While the subsidised price of a liquefied petroleum gas (LPG) cylinder is Rs345, its actual market price is around Rs650. Last year, the government had to pay Rs22,000 crore as subsidy on cooking gas.
“The only way to control the subsidy outgo on LPG is to fix the number of subsidised cylinders,” a member of a task force headed by IT professional Nandan Nilekani told HT. The task force is working on direct transfer of subsidies on kerosene, LPG and fertilisers.
“The eligibility criteria to fix the number of subsidised LPG cylinders a year will be linked to the consumer’s paying capacity,” the member added.
At present, there are no such eligibility criteria.

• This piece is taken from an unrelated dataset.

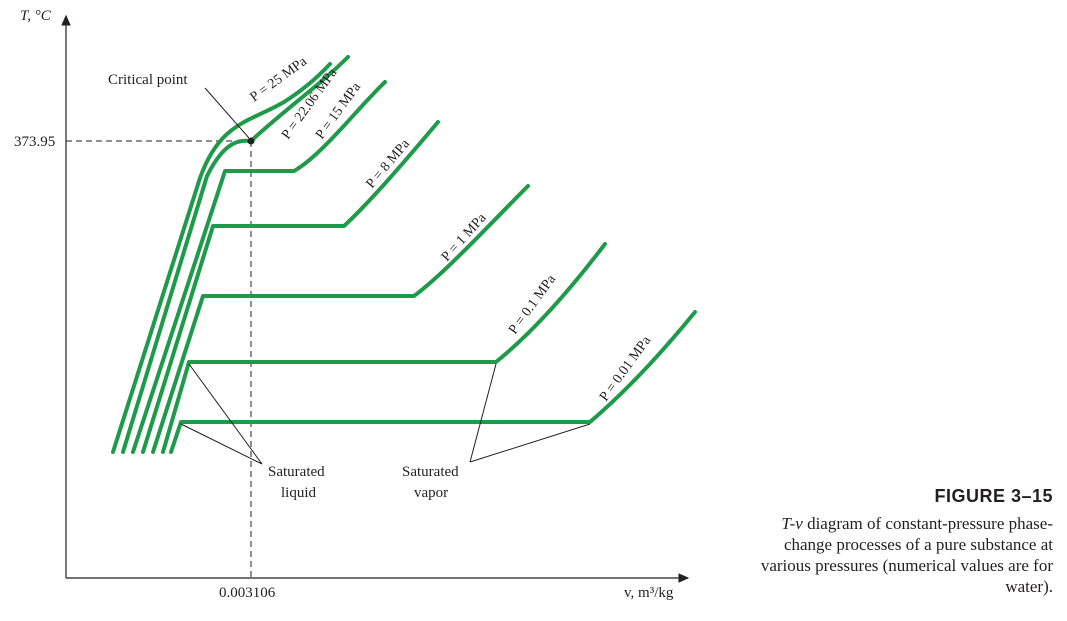 The height and width of the screenshot is (621, 1067). Describe the element at coordinates (148, 80) in the screenshot. I see `critical-point-label: Critical point` at that location.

The task force, formed by finance minister Pranab Mukherjee while presenting Budget proposals for 2011-12, met on March 8 and 16 and will submit its final report by June-end.
The member said state-owned oil companies had been asked to work on a pilot project for direct transfer of LPG subsidies to the intended beneficiaries by utilising the unique identification number platform.
There are 12.5 crore household LPG connections in India which at present cover 50% of the country’s population.
Although LPG is a free-market product, the pricing of both domestic LPG and PDS kerosene is controlled by the government and oil marketing companies (OMCs). And unlike kerosene, checking diversion of domestic LPG for commercial use is not a problem as the OMCs have a computerised database of consumers for easy monitoring.